Seperti sudah dikatakan di atas memang dalam tahapan tertentu – khususnya di dalam Palemahan dan Pawongan eksistensi masyarakat non Bali dan orang Bali non Hindu tetap diakui. Namun demikian harus dipahami bahwa masyarakat Bali non Hindu adalah sebuah masyarakat yang hidup di dalam kebiasaan serta adat istiadat Bali meskipun tidak lagi menganut agama Hindu. Esksistensi masyarakat Bali non Hindu adalah orang Bali. Dalam hal ini apakah mereka dianggap sebagai masyarakat Bali ataukah hanya sebagai pendatang atau krama tamiu (tamu atau pendatang). Kalau dianggap sebagai pendatang, tentu menjadi sesuatu yang agak naïf karena mereka adalah orang-orang Bali asli yang hanya berbeda agama. Meskipun eksistensi mereka telah diatur didalam pawongan dan palemahan, itu artinya kedudukan warga desa yang berasal dari Bali tetapi non Hindu hanya terbatas pada kegiatan informal di dalam konteks kehidupan bermasyarakat. Mereka tidak dapat terlibat secara formal karena memang sejak semula Perda ini hanya mengatur tatatan ke-Balian yang didasarkan pada nilai-nilai ke-Hinduan. Secara praktis dapat dikatakan bahwa orang non Hindu – baik orang Bali maupun bukan orang Bali – tidak mungkin berada dalam struktur-struktur formal di Desa Pekraman. Tentu alasan utamanya adalah karena Desa Pekraman hanya mengatur bagi kehidupan masyarakat Hindu Bali. Namun di sinilah persoalannya bahwa pengaruh yang paling kuat dari Perda ini adalah semakin dikotomisnya hubungan antara masyarakat Bali dan masyarakat non Bali termasuk orang Bali non Hindu. Jika dahulu dikenal adanya nyama Selam (saudara yang beragama Islam) atau nyama Srani / Kristen (saudara yang beragama Kristen), maka saat ini istilah ini semakin pudar karena kategori yang dipakai adalah masyarakat non Hindu atau krama tamiu. Hal yang paling berdampak dari munculnya Perda ini secara sosiologis adalah semakin ‘tidak diakuinya’ eksistensi masyarakat Bali non Hindu di tengah-tengah masyarakat Bali. Konsep Menyama Braya (persaudaraan) yang selama ini kuat di Bali telah mengalami pergeseran ke arah yang bersifat dikotomis penduduk asli - tidak asli, Bali – bukan Bali, Hindu – non Hindu, pendatang – masyarat asli, krama Bali – krama tamiu, dll.

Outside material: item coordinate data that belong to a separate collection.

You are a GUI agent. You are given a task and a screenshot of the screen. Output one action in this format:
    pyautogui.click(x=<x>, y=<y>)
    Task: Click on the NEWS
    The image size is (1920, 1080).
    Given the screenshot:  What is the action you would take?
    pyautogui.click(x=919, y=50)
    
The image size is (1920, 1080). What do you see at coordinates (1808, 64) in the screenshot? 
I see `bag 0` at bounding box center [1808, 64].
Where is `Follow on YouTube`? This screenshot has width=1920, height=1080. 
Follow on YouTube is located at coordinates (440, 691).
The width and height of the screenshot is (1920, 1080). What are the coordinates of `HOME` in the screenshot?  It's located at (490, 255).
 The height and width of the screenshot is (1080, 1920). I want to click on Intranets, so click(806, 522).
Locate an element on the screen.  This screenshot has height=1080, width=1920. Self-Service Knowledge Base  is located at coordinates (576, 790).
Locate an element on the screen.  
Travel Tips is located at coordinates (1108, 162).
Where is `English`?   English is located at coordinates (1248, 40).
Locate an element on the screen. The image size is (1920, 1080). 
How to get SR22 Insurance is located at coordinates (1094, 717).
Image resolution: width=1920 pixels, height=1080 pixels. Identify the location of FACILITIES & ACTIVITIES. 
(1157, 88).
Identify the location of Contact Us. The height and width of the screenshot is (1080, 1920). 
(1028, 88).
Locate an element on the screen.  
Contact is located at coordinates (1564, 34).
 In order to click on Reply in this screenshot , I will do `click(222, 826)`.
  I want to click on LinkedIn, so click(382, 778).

Konteks semacam ini secara sosiologis berdampak pada banyak hal. Munculnya sentimen-sentimen anti masyarakat non Bali terlihat dalam beberapa aktifitas kemasyarakatan. Misalnya pasca bom Bali I dan II sentimen terhadap masayarakat Islam semakin kuat. Razia-razia kependudukan yang dilakukan lebih bersifat rasialis-agamis dari pada bersifat administratif kependudukan. Pencegahan masuknya pendatang dari Jawa dan Lombok dilakukan dengan pemeriksaan yang super ketat melalui pengecekan KTP dan pemeriksaan-pemeriksaan lainnya. Dalam batas-bata tertentu hal ini dapat dipahami dalam konteks pencegahan dan keamanan.
Pada sisi lain munculnya konflik simbol di Bali beberapa tahun belakangan ini telah memberikan indikasi yang jelas bahwa terjadi korelasi yang signifikan antara meningkatnya eksklusifitas ke-Hinduan – sebagai dampak dari munculnya kekuatan hukum melalui Perda Desa Pekraman – terhadap simbol-simbol yang digunakan oleh masyarakat non Hindu. Misalnya dalam beberapa tahun terakhir ini masyarakat non Hindu, khususnya Kristen tidak dibenarkan menggunakan nama-nama lembaga dengan istilah yang digunakan di dalam ke-Hinduan. Misalnya nama sekolah Kristen milik GKPB yang sebelumnya bernama Sekolah Widhya Pura telah diganti saat ini dengan nama Sekolah Harapan. Sekolah Katolik yang sebelumnya bernama Sekolah Swastiastu telah diganti saat ini dengan nama Sekolah St. Yoseph. Begitu juga pada beberapa tahun terakhir ini ada diskusi yang kuat mengenai usaha untuk mengganti kata Sang Hyang Widhi Wasa untuk menyebut Allah yang Esa di dalam Alkitab bahasa Bali dan sebutan untuk Allah dalam bahasa ibadah Kristen. Persoalan ini muncul karena kata ini dipahami sebagai kata yang berasal dari bahasa Sansekerta yang notabene adalah bahasa yang digunakan oleh umat Hindu. Sehingga kata ini tidak bisa digunakan oleh orang atau agama lain selain Hindu. Meskipun hingga saat ini kata Sang Hyang Widhi Wasa tidak diganti – karena memang memiliki sejarahnya tersendiri bagi umat Kristen – tetapi isu ini telah menunjukan adanya indikasi munculnya ekslusifitas keagamaan – dan dengan demikian juga adat - di dalam memahami konteks ke-Balian saat ini.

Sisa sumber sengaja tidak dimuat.